In May last year, the companies announced the creation of a joint venture, Gulf Coast Growth Ventures, for the construction of the plant in San Patricio County, Texas, which they had picked for the facility. 

The plant will include a 1.8 million metric ton ethane steam cracker, two polyethylene units, and a monoethylene glycol unit. The companies received this month the final environmental regulatory approval to build the facility. Construction is expected to start in the third quarter this year, with the plant start-up anticipated by 2022, Exxon said in a statement today.

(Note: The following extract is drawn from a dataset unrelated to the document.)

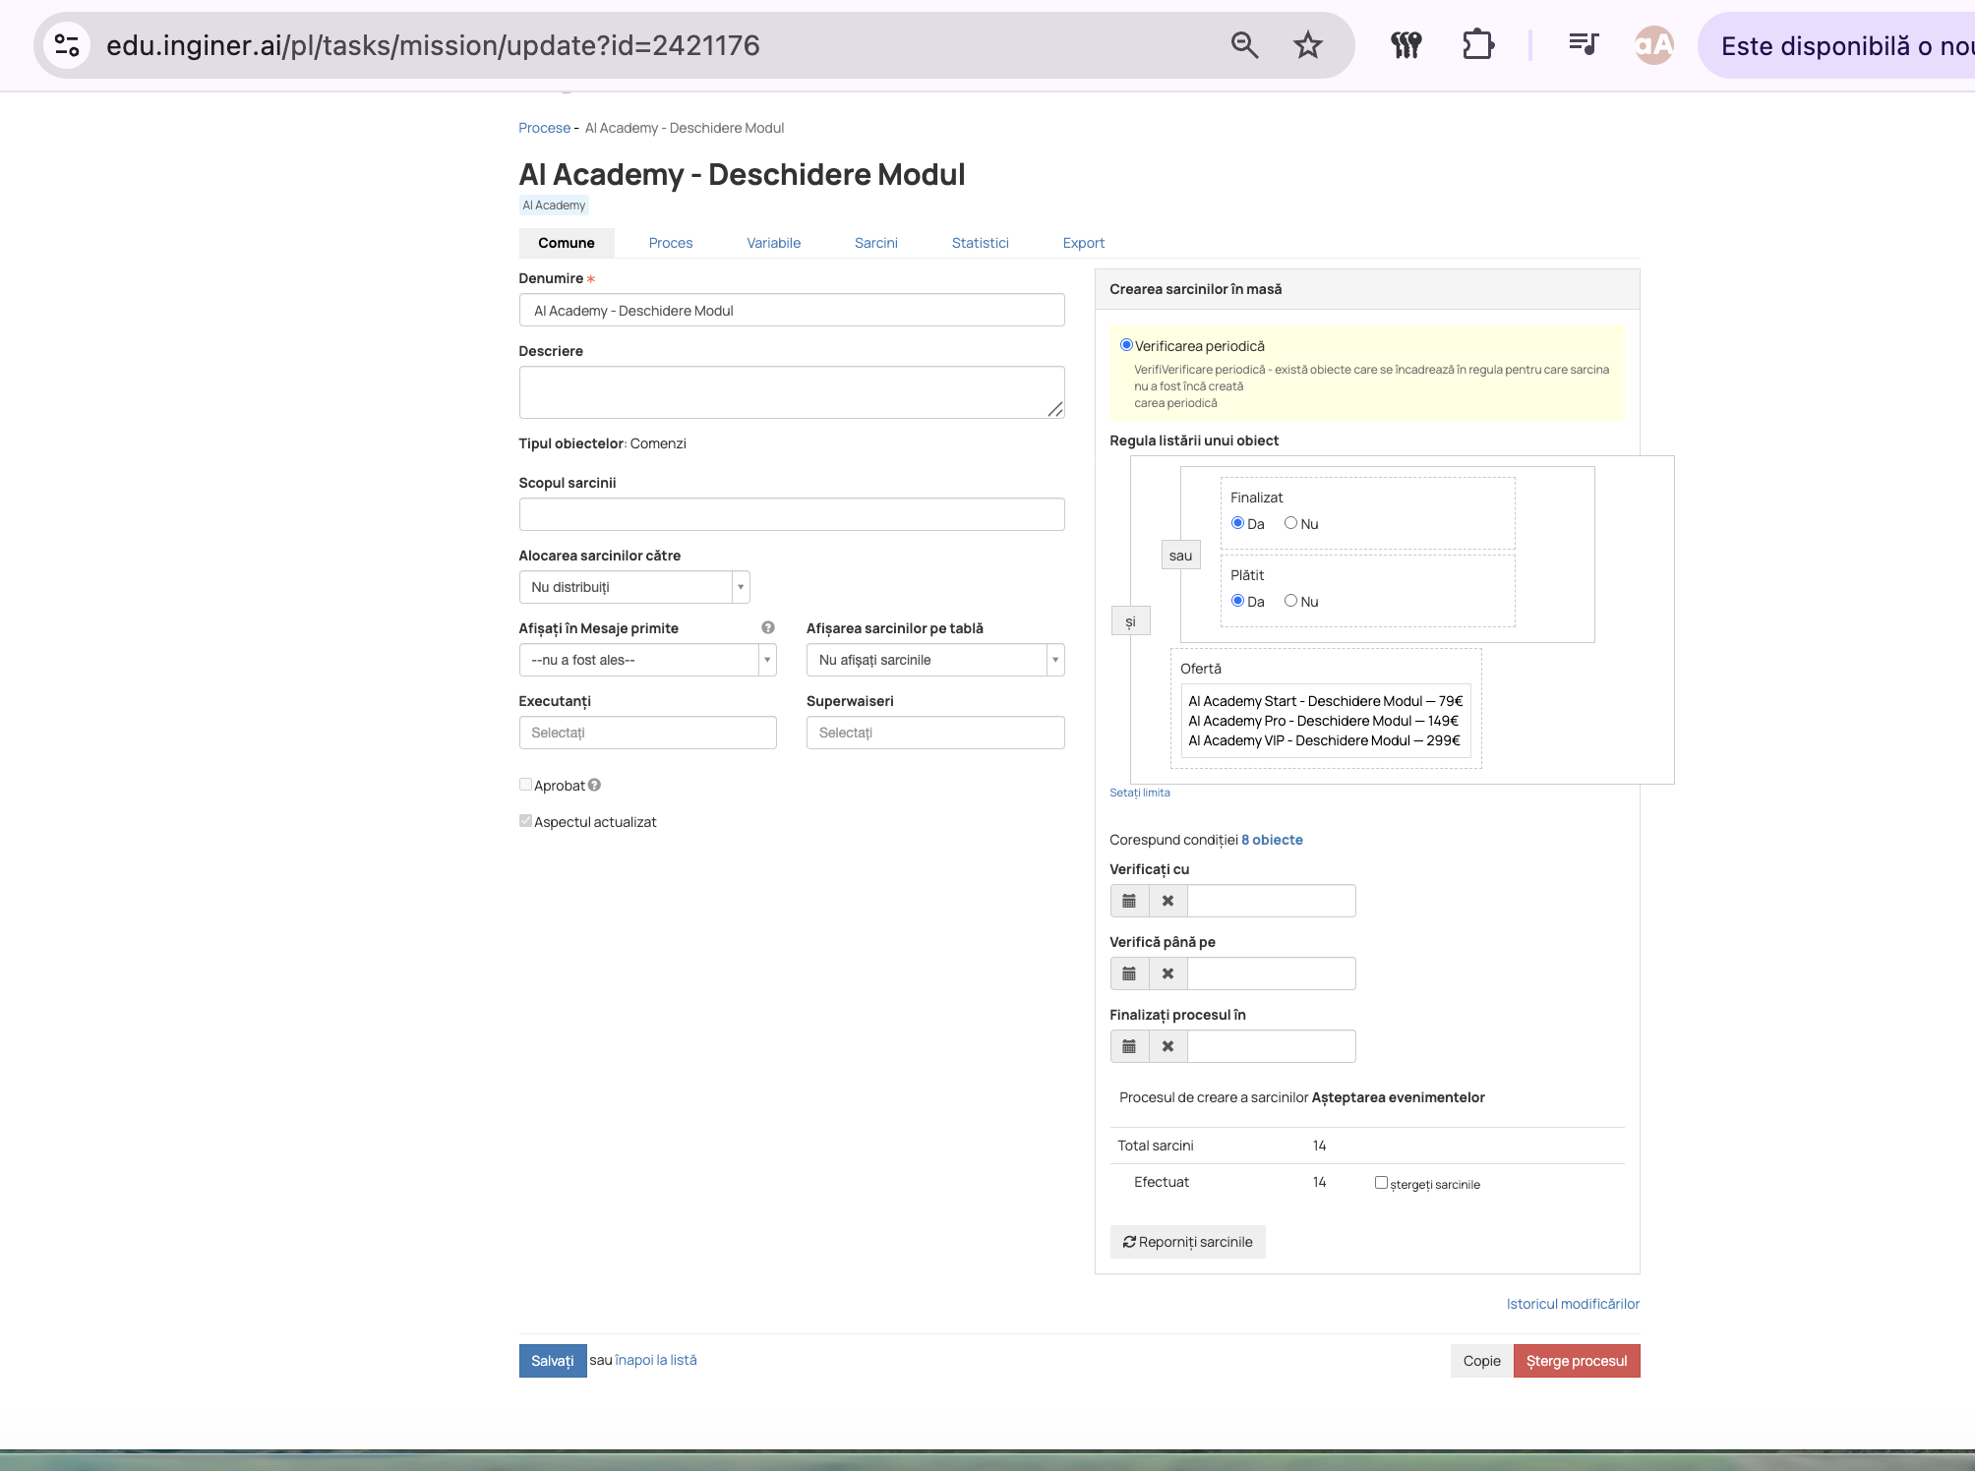Select Nu for Plătit rule
Image resolution: width=1975 pixels, height=1471 pixels.
pyautogui.click(x=1290, y=601)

According to Exxon, the project will create more than 600 permanent jobs, while an additional 6,000 high-paying jobs will be created during the construction phase. The facility is expected to generate more than US$22 billion in economic output during construction and US$50 billion in economic benefits during the first six years of operation, Exxon said, quoting a preliminary independent study by Impact DataSource.

“Building the world’s largest steam cracker, with state-of-the-art technology, on the doorstep of rapidly growing Permian production gives this project significant scale and feedstock advantages,” Darren W. Woods, chairman and chief executive officer of ExxonMobil, said.

“It is one of several key projects that provide the foundation for significantly increasing the company’s earnings potential,” Woods added.

SABIC Vice Chairman and chief executive Yousef Al-Benyan said, commenting on the decision to proceed with the petrochemical facility:

“With this project, we look forward to further building our business presence in the U.S. and serving the communities and customers in the North and South American markets even more effectively.”